Writing Better Tests
To write better tests, we first need to remember why we’re writing tests.
The obvious answer, and the traditional narrative, is to prevent regressions. We write tests to verify the functionality of our code. Then, if we change the code and introduce a bug, we know about it.
It’s hard to argue with this; Tests definitely do find bugs. But from my experience, tests need to be updated more often than they find bugs. If this is the only reason that we write tests, it probably isn't worth it.
So why do we write tests?
The initial reason we write tests is because it’s a convenient way to develop our code. We can add functionality, writing tests as we go to cover our tracks. Tests provide the scaffolding from which we can poke and prod our system in ways that would be difficult or impossible using manual testing. Unlike in construction, we can leave our scaffolding up!
But it’s later down the line when the true value starts to shine.
I like to think of good tests as a redundant power supply. With a redundant power supply, we can make changes to our system without any downtime. In the same way, we can make changes to code that is covered by tests with complete confidence. We can add features. We can refactor. We can bring other developers onto the project.
But what makes a good test? How can we write tests that are robust, focused, and fast?
Here’s my advice to write better tests.
Mindful testing
Mindfulness is about being fully present and aware in the moment. When you practice meditation, you practice awareness of your breath, your senses and how thoughts pop into your head.
What does this have to do with testing?
I think you can apply a similar approach to testing. Testing shouldn’t be a chore or an afterthought. As you write tests, you should be aware of what those tests are telling you about your code. This is the ‘Driven’ part of Test-Driven Development (TDD). Testing should be the principal tool that you use to guide the design of your code.
As you’re writing tests, become aware of those nagging doubts in the back of your head: Why is this so hard to test? Why does this thing have so many dependencies? It’s too complex to test properly!
These doubts are the tests trying to tell you that there are problems with the underlying code. Listen to those doubts and refactor.
Test code through its public interface
All code - whether it is a function, class, module, library, or framework - has a public interface. This is the contract for how the code is supposed to be used. This will likely go beyond the interface to particular functions. For example, a particular component might also depend on the layout of a file on disk, serialised data from a stream, or events from an event dispatcher.
We should focus our testing on the public interface, rather than providing back doors.
There are three main benefits to testing code through its public interface:
Firstly, it helps to make sure that the public interface is fit for purpose. A great interface is not only easy to use, but it’s hard to misuse. If a component is hard to use in tests, it’s probably hard to use as part of a system.
Secondly, it prevents flaky test failures when the implementation details change.

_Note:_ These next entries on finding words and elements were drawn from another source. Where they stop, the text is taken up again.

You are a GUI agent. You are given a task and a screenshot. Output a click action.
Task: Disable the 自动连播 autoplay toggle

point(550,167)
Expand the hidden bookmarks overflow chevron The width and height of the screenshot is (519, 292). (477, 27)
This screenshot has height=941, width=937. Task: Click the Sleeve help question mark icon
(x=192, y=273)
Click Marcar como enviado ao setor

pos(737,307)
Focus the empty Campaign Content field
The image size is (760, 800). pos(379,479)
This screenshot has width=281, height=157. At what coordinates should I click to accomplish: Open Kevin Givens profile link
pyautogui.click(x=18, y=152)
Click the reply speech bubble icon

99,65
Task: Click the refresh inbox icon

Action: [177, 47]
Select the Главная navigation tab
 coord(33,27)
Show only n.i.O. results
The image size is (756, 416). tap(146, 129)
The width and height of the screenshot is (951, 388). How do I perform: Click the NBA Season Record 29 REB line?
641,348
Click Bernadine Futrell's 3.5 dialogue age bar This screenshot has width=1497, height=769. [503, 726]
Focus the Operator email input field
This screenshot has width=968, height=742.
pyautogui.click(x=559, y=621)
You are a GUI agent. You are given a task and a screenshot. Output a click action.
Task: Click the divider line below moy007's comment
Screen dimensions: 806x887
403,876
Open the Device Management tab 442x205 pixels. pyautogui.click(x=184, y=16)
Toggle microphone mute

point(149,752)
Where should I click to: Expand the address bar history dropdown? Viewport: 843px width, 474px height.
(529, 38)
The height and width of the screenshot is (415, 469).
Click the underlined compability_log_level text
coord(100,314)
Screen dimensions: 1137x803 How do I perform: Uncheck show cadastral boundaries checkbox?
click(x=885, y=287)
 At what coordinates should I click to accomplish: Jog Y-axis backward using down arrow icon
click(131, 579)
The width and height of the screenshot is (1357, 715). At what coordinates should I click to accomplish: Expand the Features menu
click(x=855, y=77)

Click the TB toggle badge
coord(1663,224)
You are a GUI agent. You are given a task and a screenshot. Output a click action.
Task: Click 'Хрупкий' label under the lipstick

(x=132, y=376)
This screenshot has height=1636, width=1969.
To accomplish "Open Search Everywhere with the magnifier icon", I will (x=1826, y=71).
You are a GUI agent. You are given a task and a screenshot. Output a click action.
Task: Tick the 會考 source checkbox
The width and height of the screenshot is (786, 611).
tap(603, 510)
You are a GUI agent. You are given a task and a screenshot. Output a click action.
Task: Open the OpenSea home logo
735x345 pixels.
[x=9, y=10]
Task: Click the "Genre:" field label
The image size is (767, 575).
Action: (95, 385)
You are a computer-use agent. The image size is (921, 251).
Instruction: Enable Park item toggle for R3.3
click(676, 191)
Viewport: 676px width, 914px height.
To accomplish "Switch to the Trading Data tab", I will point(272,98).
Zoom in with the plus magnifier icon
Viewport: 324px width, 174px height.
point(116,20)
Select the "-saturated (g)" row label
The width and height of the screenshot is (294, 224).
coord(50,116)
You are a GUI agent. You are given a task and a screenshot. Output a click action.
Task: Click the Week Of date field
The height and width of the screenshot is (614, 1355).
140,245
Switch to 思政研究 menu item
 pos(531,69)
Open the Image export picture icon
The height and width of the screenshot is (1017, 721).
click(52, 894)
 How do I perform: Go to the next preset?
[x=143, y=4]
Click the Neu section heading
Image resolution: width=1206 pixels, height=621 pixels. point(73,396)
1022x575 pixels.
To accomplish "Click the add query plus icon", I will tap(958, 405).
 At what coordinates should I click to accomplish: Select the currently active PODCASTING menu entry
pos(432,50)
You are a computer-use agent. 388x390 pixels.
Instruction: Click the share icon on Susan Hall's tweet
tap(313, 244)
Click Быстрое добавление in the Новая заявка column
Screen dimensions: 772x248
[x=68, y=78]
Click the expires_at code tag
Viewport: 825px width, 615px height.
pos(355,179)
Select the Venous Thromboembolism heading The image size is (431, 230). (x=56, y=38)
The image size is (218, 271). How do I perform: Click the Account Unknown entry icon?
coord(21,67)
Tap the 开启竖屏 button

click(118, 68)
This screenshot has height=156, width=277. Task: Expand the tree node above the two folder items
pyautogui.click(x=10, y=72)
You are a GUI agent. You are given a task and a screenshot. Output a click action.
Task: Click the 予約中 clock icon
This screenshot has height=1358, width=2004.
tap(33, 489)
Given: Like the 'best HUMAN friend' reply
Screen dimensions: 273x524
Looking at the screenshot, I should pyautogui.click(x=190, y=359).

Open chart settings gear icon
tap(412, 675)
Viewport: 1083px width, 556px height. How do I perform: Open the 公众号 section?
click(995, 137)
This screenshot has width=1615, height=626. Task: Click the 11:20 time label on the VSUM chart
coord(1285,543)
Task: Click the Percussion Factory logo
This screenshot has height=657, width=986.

A component should be within its rights to change implementation details without affecting anything that depends on it, including tests.
Finally, it enforces an appropriate level of refactoring. If there is a lot of functionality hidden in an implementation detail of a component, it might be a sign that there’s a hidden component that could be tested in its own right.
Treat tests as production code
As code evolves, so do tests. Tests will not remain static throughout their lifetime and it’s likely that they will have to change as the code underneath them changes.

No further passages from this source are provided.